# [TASK GOAL]
Rewrite the data that follows as a numbered list, one line per item, and omit the blank lines.
STORED DATA START
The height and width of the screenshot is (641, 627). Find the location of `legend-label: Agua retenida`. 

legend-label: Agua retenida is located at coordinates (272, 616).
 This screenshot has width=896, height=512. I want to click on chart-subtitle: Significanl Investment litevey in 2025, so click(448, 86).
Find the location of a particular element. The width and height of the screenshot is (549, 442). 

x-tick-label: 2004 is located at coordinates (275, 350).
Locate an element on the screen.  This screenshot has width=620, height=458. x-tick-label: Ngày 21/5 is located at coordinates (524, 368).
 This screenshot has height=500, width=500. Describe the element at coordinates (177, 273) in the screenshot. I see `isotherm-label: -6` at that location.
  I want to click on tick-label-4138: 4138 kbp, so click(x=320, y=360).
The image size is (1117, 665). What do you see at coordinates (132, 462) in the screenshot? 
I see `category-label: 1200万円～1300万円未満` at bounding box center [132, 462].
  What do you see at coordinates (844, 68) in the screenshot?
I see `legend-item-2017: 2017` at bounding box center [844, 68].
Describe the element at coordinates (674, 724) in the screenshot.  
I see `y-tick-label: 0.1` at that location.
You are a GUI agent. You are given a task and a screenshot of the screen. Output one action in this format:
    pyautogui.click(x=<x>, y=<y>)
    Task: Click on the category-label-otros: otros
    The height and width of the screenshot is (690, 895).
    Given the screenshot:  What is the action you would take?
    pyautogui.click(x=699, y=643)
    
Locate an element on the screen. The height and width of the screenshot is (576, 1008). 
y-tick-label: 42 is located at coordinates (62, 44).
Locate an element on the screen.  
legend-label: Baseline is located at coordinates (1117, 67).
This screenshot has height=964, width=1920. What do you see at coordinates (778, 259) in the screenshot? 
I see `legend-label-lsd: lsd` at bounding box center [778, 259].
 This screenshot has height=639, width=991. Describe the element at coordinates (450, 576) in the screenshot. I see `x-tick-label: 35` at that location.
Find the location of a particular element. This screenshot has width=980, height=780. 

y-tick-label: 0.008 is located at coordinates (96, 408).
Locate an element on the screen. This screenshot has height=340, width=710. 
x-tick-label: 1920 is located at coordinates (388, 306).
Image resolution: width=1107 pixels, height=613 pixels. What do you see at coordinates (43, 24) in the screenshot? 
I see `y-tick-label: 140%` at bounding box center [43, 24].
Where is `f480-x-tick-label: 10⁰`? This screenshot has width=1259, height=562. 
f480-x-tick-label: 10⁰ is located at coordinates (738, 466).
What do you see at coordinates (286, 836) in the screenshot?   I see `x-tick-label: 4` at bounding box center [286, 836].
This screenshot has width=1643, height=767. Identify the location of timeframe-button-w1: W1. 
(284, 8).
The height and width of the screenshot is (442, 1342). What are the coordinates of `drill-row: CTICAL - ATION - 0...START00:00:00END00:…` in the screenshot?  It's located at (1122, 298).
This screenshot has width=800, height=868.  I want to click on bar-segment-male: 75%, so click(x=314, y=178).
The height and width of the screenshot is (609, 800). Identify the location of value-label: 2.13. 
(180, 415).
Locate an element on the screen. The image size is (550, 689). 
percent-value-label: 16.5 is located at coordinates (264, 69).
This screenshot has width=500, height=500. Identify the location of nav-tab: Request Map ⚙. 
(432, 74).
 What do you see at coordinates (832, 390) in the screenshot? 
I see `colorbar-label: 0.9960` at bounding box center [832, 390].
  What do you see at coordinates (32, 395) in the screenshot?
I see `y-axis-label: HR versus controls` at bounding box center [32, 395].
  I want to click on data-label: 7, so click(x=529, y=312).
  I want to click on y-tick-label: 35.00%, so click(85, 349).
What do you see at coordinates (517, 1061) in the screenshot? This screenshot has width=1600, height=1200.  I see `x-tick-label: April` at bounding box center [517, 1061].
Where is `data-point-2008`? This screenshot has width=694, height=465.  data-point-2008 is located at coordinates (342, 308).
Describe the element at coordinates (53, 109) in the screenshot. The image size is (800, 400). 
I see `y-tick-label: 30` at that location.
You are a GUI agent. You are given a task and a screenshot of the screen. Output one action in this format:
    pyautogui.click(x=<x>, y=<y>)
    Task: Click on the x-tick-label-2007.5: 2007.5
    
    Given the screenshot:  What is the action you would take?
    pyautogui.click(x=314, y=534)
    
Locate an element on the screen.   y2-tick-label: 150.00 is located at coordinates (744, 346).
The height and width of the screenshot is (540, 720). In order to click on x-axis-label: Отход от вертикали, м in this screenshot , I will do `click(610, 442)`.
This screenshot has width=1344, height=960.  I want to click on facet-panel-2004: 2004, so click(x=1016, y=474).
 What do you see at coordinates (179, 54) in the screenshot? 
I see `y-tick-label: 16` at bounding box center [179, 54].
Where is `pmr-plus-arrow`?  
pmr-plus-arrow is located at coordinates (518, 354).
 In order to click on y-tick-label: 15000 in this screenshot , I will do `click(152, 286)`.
STORED DATA END
# [COMPLETED EXERCISE]
1. The height and width of the screenshot is (641, 627). Find the location of `legend-label: Agua retenida`. 
2. legend-label: Agua retenida is located at coordinates (272, 616).
3.  This screenshot has width=896, height=512. I want to click on chart-subtitle: Significanl Investment litevey in 2025, so click(448, 86).
4. Find the location of a particular element. The width and height of the screenshot is (549, 442). 
5. x-tick-label: 2004 is located at coordinates (275, 350).
6. Locate an element on the screen.  This screenshot has width=620, height=458. x-tick-label: Ngày 21/5 is located at coordinates (524, 368).
7.  This screenshot has height=500, width=500. Describe the element at coordinates (177, 273) in the screenshot. I see `isotherm-label: -6` at that location.
8.   I want to click on tick-label-4138: 4138 kbp, so click(x=320, y=360).
9. The image size is (1117, 665). What do you see at coordinates (132, 462) in the screenshot? 
10. I see `category-label: 1200万円～1300万円未満` at bounding box center [132, 462].
11.   What do you see at coordinates (844, 68) in the screenshot?
12. I see `legend-item-2017: 2017` at bounding box center [844, 68].
13. Describe the element at coordinates (674, 724) in the screenshot.  
14. I see `y-tick-label: 0.1` at that location.
15. You are a GUI agent. You are given a task and a screenshot of the screen. Output one action in this format:
16.     pyautogui.click(x=<x>, y=<y>)
17.     Task: Click on the category-label-otros: otros
18.     The height and width of the screenshot is (690, 895).
19.     Given the screenshot:  What is the action you would take?
20.     pyautogui.click(x=699, y=643)
21. Locate an element on the screen. The height and width of the screenshot is (576, 1008). 
22. y-tick-label: 42 is located at coordinates (62, 44).
23. Locate an element on the screen.  
24. legend-label: Baseline is located at coordinates (1117, 67).
25. This screenshot has height=964, width=1920. What do you see at coordinates (778, 259) in the screenshot? 
26. I see `legend-label-lsd: lsd` at bounding box center [778, 259].
27.  This screenshot has height=639, width=991. Describe the element at coordinates (450, 576) in the screenshot. I see `x-tick-label: 35` at that location.
28. Find the location of a particular element. This screenshot has width=980, height=780. 
29. y-tick-label: 0.008 is located at coordinates (96, 408).
30. Locate an element on the screen. This screenshot has height=340, width=710. 
31. x-tick-label: 1920 is located at coordinates (388, 306).
32. Image resolution: width=1107 pixels, height=613 pixels. What do you see at coordinates (43, 24) in the screenshot? 
33. I see `y-tick-label: 140%` at bounding box center [43, 24].
34. Where is `f480-x-tick-label: 10⁰`? This screenshot has width=1259, height=562. 
35. f480-x-tick-label: 10⁰ is located at coordinates (738, 466).
36. What do you see at coordinates (286, 836) in the screenshot?   I see `x-tick-label: 4` at bounding box center [286, 836].
37. This screenshot has width=1643, height=767. Identify the location of timeframe-button-w1: W1. 
38. (284, 8).
39. The height and width of the screenshot is (442, 1342). What are the coordinates of `drill-row: CTICAL - ATION - 0...START00:00:00END00:…` in the screenshot?  It's located at (1122, 298).
40. This screenshot has width=800, height=868.  I want to click on bar-segment-male: 75%, so click(x=314, y=178).
41. The height and width of the screenshot is (609, 800). Identify the location of value-label: 2.13. 
42. (180, 415).
43. Locate an element on the screen. The image size is (550, 689). 
44. percent-value-label: 16.5 is located at coordinates (264, 69).
45. This screenshot has width=500, height=500. Identify the location of nav-tab: Request Map ⚙. 
46. (432, 74).
47.  What do you see at coordinates (832, 390) in the screenshot? 
48. I see `colorbar-label: 0.9960` at bounding box center [832, 390].
49.   What do you see at coordinates (32, 395) in the screenshot?
50. I see `y-axis-label: HR versus controls` at bounding box center [32, 395].
51.   I want to click on data-label: 7, so click(x=529, y=312).
52.   I want to click on y-tick-label: 35.00%, so click(85, 349).
53. What do you see at coordinates (517, 1061) in the screenshot? This screenshot has width=1600, height=1200.  I see `x-tick-label: April` at bounding box center [517, 1061].
54. Where is `data-point-2008`? This screenshot has width=694, height=465.  data-point-2008 is located at coordinates (342, 308).
55. Describe the element at coordinates (53, 109) in the screenshot. The image size is (800, 400). 
56. I see `y-tick-label: 30` at that location.
57. You are a GUI agent. You are given a task and a screenshot of the screen. Output one action in this format:
58.     pyautogui.click(x=<x>, y=<y>)
59.     Task: Click on the x-tick-label-2007.5: 2007.5
60.     Given the screenshot:  What is the action you would take?
61.     pyautogui.click(x=314, y=534)
62. Locate an element on the screen.   y2-tick-label: 150.00 is located at coordinates (744, 346).
63. The height and width of the screenshot is (540, 720). In order to click on x-axis-label: Отход от вертикали, м in this screenshot , I will do `click(610, 442)`.
64. This screenshot has width=1344, height=960.  I want to click on facet-panel-2004: 2004, so click(x=1016, y=474).
65.  What do you see at coordinates (179, 54) in the screenshot? 
66. I see `y-tick-label: 16` at bounding box center [179, 54].
67. Where is `pmr-plus-arrow`?  
68. pmr-plus-arrow is located at coordinates (518, 354).
69.  In order to click on y-tick-label: 15000 in this screenshot , I will do `click(152, 286)`.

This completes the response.